GIVEN PASSAGE
*** Block opens ***

In theory, bipolar batteries can be used to improve battery energy storage capacity on a weight and volume basis, to reduce packing weight and volume, to provide stable battery performance and low internal resistance.
A bipolar battery construction comprises an electrically conductive bipolar layer, so called biplate, that serves as electrical interconnection between adjacent cells in the battery as well as a partition between the cells. In order for the bipolar construction to be successfully utilised, the biplate must be sufficiently conductive to transmit current from cell to cell, chemically stable in the cell's environment, capable of making and maintaining good contact to the electrodes and capable of being electrically insulated and sealable around the boundaries of the cell so as to contain electrolyte in the cell.
These requirements are more difficult to achieve in rechargeable batteries due to the charging potential that can accelerate corrosion of the biplate and in alkaline batteries due to the creep nature of electrolyte. Achieving the proper combination of these characteristics has proven very difficult. For maintenance-free operation it is desirable to operate rechargeable batteries in a sealed configuration. However, sealed bipolar designs typically utilise flat electrodes and stacked-cell constructions that are structurally poor for containment of gases present and generated during cell operation. In a sealed construction, gases generated during charging need to be chemically recombined within the cell for stable operation. The pressure-containment requirement creates additional challenges in the design of a stable bipolar configuration.
Battery manufacturers have not developed bipolar batteries commercially because a working seal design has always been a problem. The vast majority of development work to date has been strictly related to lead/acid technology. The seal is difficult to achieve due to the galvanic creepage of the electrolyte, the corrosive conditions and the heat and pressure generated by the battery. Other manufacturers have tried to make leak-proof seals, and use rigid approaches that ultimately fail due to thermal expansion and pressure changes. In the subject disclosure, the leakage has been separated into two components: electrolyte leakage and gas leakage. A hydrophobic barrier is used in conjunction with a starved electrolyte condition to prevent electrolyte from reaching the pressure seal. The pressure seal is flexible and designed to move with the biplate.

*** Block closes ***

DATA EXTRACT

*** Block opens ***

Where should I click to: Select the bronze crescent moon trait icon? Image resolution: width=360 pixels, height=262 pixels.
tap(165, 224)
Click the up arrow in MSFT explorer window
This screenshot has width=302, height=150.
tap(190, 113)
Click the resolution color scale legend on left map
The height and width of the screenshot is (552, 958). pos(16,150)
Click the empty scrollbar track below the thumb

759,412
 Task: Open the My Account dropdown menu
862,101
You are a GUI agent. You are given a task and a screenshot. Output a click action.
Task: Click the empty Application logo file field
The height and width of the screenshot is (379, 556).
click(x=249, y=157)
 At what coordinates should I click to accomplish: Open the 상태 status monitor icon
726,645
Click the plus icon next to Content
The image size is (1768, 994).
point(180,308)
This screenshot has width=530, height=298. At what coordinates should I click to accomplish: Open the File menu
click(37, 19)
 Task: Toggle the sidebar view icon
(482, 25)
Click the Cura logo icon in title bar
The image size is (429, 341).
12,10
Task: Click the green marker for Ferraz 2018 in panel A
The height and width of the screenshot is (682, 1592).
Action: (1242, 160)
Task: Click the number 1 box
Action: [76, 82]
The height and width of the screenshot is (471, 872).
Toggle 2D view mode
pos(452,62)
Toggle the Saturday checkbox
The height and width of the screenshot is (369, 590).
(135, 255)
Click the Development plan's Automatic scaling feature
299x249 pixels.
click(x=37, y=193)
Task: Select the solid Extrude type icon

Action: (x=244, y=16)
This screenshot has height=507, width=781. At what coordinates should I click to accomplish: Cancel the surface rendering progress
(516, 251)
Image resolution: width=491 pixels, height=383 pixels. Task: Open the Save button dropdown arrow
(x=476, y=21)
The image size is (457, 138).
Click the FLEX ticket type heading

*** Block closes ***

EXERCISE TASKS
1 - Please set down, word for word, the part of the bipolar battery passage that opens with the words containing "Battery manufacturers have" and closes with "with the biplate.".
2 - List every condition that the bipolar battery passage says the biplate must meet for a bipolar construction to work.

EXERCISE ANSWERS
1 -
Battery manufacturers have not developed bipolar batteries commercially because a working seal design has always been a problem. The vast majority of development work to date has been strictly related to lead/acid technology. The seal is difficult to achieve due to the galvanic creepage of the electrolyte, the corrosive conditions and the heat and pressure generated by the battery. Other manufacturers have tried to make leak-proof seals, and use rigid approaches that ultimately fail due to thermal expansion and pressure changes. In the subject disclosure, the leakage has been separated into two components: electrolyte leakage and gas leakage. A hydrophobic barrier is used in conjunction with a starved electrolyte condition to prevent electrolyte from reaching the pressure seal. The pressure seal is flexible and designed to move with the biplate.

2 -
- Sufficiently conductive to transmit current from cell to cell
- Chemically stable in the cell's environment
- Capable of making and maintaining good contact to the electrodes
- Capable of being electrically insulated and sealable around the boundaries of the cell so as to contain electrolyte in the cell